Countless times I’ve witnessed students build a complex experimental circuit and have trouble getting it to work because they didn’t stop to check things along the way: test all resistors before plugging them into place, make sure the power supply is regulating voltage adequately before trying to power anything with it, etc. It is human nature to rush to completion of a project, thinking that such checks are a waste of valuable time. However, more time will be wasted in troubleshooting a malfunctioning circuit than would be spent checking the operation of subsystems throughout the process of construction.

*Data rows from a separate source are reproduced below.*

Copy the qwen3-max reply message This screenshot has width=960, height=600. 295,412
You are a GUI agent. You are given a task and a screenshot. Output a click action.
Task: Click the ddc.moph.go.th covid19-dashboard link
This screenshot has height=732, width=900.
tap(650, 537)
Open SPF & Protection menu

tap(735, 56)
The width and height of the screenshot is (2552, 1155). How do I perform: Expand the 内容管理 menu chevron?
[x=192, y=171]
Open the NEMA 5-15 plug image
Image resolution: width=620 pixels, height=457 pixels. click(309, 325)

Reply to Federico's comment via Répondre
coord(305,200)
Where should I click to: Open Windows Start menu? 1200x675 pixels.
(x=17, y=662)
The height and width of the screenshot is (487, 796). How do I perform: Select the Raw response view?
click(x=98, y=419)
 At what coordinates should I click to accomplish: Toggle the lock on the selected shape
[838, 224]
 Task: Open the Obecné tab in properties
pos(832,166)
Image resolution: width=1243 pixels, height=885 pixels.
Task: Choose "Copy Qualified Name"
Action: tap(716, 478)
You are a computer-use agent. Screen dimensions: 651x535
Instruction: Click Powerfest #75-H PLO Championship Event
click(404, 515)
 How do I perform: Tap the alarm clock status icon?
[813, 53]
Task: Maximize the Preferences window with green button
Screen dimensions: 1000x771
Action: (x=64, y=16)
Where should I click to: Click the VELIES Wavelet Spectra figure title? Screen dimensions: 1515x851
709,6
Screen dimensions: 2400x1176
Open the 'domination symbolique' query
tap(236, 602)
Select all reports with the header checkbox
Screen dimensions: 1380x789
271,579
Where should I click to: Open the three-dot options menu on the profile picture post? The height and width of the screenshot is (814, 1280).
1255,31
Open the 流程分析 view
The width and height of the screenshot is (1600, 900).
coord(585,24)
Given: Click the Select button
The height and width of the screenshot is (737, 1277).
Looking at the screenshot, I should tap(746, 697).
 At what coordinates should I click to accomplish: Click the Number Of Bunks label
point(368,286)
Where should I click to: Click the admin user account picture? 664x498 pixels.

Take the example of the analog summer circuit in the previous section for example: what if it wasn’t working properly? How would you simplify it and test it in stages? Well, you could reconnect the op-amp as a basic comparator and see if its responsive to differential input voltages, and/or connect it as a voltage follower (buffer) and see if it outputs the same analog voltage as what is input. If it doesn’t perform these simple functions, it will never perform its function in the summer circuit! By stripping away the complexity of the summer circuit, paring it down to an (almost) bare op-amp, you can test that component’s functionality and then build from there (add resistor feedback and check for voltage amplification, then add input resistors and check for voltage summing), checking for expected results along the way.
Set up instrumentation (such as a datalogger, chart recorder, or multimeter set on “record” mode) to monitor a signal over a period of time. This is especially helpful when tracking down intermittent problems, which have a way of showing up the moment you’ve turned your back and walked away.
This may be essential for proving what happens first in a fast-acting system. Many fast systems (especially shutdown “trip” systems) have a “first out” monitoring capability to provide this kind of data.
Example #1: A turbine control system shuts automatically in response to an abnormal condition. By the time a technician arrives at the scene to survey the turbine’s condition, however, everything is in a “down” state and its impossible to tell what signal or condition was responsible for the initial shutdown, as all operating parameters are now “abnormal.”
One technician I knew used a videocamera to record the turbine control panel, so he could see what happened (by indications on the gauges) first in an automatic-shutdown event. Simply by looking at the panel after the fact, there was no way to tell which signal shut the turbine down, but the videotape playback would show what happened in sequence, down to a frame-by-frame time resolution.
Example #2: An alarm system is falsely triggering, and you suspect it may be due to a specific wire connection going bad. Unfortunately, the problem never manifests itself while you’re watching it!
Many modern digital multimeters are equipped with “record” settings, whereby they can monitor a voltage, current, or resistance over time and note whether that measurement deviates substantially from a regular value. This is an invaluable tool for use in “intermittent” electronic system failures.